An advisory board of teachers and a child psychologist helped to guide the series towards "life skills"-teaching themes. The themes were: integrity; initiative; flexibility; perseverance; organization; sense of humor; effort; common sense; problem solving; responsibility; patience; friendship; curiosity; cooperation; and caring.
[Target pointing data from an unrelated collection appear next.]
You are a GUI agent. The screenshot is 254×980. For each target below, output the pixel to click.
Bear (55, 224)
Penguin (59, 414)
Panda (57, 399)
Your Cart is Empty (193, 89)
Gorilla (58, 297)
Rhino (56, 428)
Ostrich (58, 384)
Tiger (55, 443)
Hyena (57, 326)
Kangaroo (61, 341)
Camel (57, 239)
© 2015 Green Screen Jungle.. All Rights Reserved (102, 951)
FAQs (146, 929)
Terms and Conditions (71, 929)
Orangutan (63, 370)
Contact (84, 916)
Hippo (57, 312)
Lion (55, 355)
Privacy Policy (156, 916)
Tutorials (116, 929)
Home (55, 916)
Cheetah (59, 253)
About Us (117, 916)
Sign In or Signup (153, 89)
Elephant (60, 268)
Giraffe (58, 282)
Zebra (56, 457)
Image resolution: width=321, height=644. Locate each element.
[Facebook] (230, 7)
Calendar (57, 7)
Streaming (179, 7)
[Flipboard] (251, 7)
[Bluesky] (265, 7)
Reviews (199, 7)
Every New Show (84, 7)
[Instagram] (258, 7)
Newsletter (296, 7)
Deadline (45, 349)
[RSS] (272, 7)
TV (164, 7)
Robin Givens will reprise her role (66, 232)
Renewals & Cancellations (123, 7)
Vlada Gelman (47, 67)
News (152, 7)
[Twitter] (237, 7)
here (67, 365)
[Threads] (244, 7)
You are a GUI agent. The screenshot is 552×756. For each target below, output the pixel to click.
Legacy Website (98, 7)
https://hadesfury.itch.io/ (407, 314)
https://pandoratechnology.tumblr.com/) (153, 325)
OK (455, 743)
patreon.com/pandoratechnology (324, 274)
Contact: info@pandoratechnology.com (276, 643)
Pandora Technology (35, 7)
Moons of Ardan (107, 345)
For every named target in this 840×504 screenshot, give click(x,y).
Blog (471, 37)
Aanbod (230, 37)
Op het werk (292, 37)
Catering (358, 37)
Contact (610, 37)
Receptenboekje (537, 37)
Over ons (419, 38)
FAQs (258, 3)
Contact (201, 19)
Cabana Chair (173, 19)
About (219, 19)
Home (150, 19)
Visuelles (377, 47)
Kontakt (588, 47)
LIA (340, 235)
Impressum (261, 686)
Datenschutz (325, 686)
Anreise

The series premiered on PBS from January 1, 1995 to June 7, 1997. Internationally, the series was also broadcast in South Africa, Jordan, Canada and Zambia.

==Cast==

===Adults===
- Audrey Landers as Miss Audrey
- Judy Landers as Miss Judy

In addition to Miss Audrey and Miss Judy, the program features full-bodied puppets who magically appear with the help of a computer: Uncle Huggabug, a cowboy insect; Auntie Bumble, a grandmotherly bee; and Miss Oops-A-Daisy, a clumsy flower. In Season 3, Lovey-Dovey, a peaceful dove. The cast also includes the "Buggsters", a group of multicultural kids who sing and dance.

==Kids==
- Jamie Starr as Ernie (Season 1)
- Alexie Agdeppa as Grace (Seasons 1-3)
- Lindsey Landers as Kelly (Seasons 1-3)
- Briahnna Odom as Kim (Seasons 1-2)
- Jessica Villareal as Maria (Seasons 1-3)
- Christie Lee Piazza as Sally (Seasons 1-3)
- Landon Prairie as Spencer (Season 1)
- Kristy Landers as Tria (Seasons 1-3)
- Heart Hayes as Allie (Season 3)
- Michael Minden as Alex (Season 2)
- Manner Washington as Jamie (Season 2)
- Bryce Cotton as Bobby (Season 3)
- Valentino Moreno as Jose (Season 3)
- Phillip Jacobs as Leroy (Season 3)

==Episodes==

===Season 1 (1995)===
1. "Express Yourself" (January 1, 1995)
2. "Finders Keepers Not!" (January 8, 1995)
3. "This Land is Your Land" (January 15, 1995)
4. "Safety First" (January 22, 1995)
5. "New Kid in Town" (January 29, 1995)
6. "Farmer Jo-Ann's Farm" (February 5, 1995)
7. "School Days" (February 12, 1995)
8. "Fitness is Fun" (February 19, 1995)
9. "Our Five Scent-Sational Senses" (February 26, 1995)
10. "Wheels, Wings, and Moving Things" (March 5, 1995)
11. "Let's Go to the Zoo" (March 12, 1995)
12. "Rainy Days are Fun!" (March 19, 1995)
13. "Butcher, Baker, Candlestick Maker" (March 26, 1995)
14. "Surprise Pets" (April 2, 1995)
15. "Remember When..." (April 9, 1995)
16. "Cuddly Christmas" (December 3, 1995)

===Season 2 (1996)===
1. "Head to Toe" (February 3, 1996)
2. "Tell It Like It Is" (February 10, 1996)
3. "And Baby Makes Four" (February 17, 1996)
4. "Don't Be Bugged by a Bug" (February 24, 1996)
5. "Dinosaurs are Dynamite!" (March 2, 1996)
6. "Surprises from the Sea" (March 9, 1996)
7. "I'm One of a Kind" (March 16, 1996)
8. "That's What Friends are For" (March 23, 1996)
9. "Wacky Weather" (March 30, 1996)
10. "Please Don't Tease" (April 6, 1996)
11. "What Do You Say?" (April 13, 1996)
12. "You Can't Win 'em All" (April 20, 1996)
13. "Let's Celebrate" (April 27, 1996)
14. "Silly Scientists" (May 4, 1996)
15. "Magical, Musical Day" (May 11, 1996)
16. "Dance-a-Thon" (May 18, 1996)

===Season 3 (1997)===
1. "A Package to Mexico" (March 1, 1997)
2. "Helping Others" (March 8, 1997)
3. "Outer Space is Out of Sight" (March 15, 1997)
4. "Curious Kids" (March 22, 1997)
5. "We'll Always Be Family" (March 29, 1997)
6. "Get Neat to the Beat" (April 5, 1997)
7. "USA Melting Pot" (April 12, 1997)
8. "1, 2, 3 Learn Your ABC's" (April 19, 1997)
9. "Willie Has Wheels" (April 26, 1997)
10. "Fantastic Firefighters" (May 3, 1997)
11. "Imagine This, Imagine That" (May 10, 1997)
12. "Rootin' Tootin' Reptiles" (May 17, 1997)
13. "Doctor Day" (May 24, 1997)
14. "Sing Along and Learn" (May 31, 1997)
15. "Native Americans" (June 7, 1997)

==Accolades==
The television series and videotape releases have been awarded The Parents Choice Award, The Dove Foundation Award, and The Kids First Award for quality in children's media.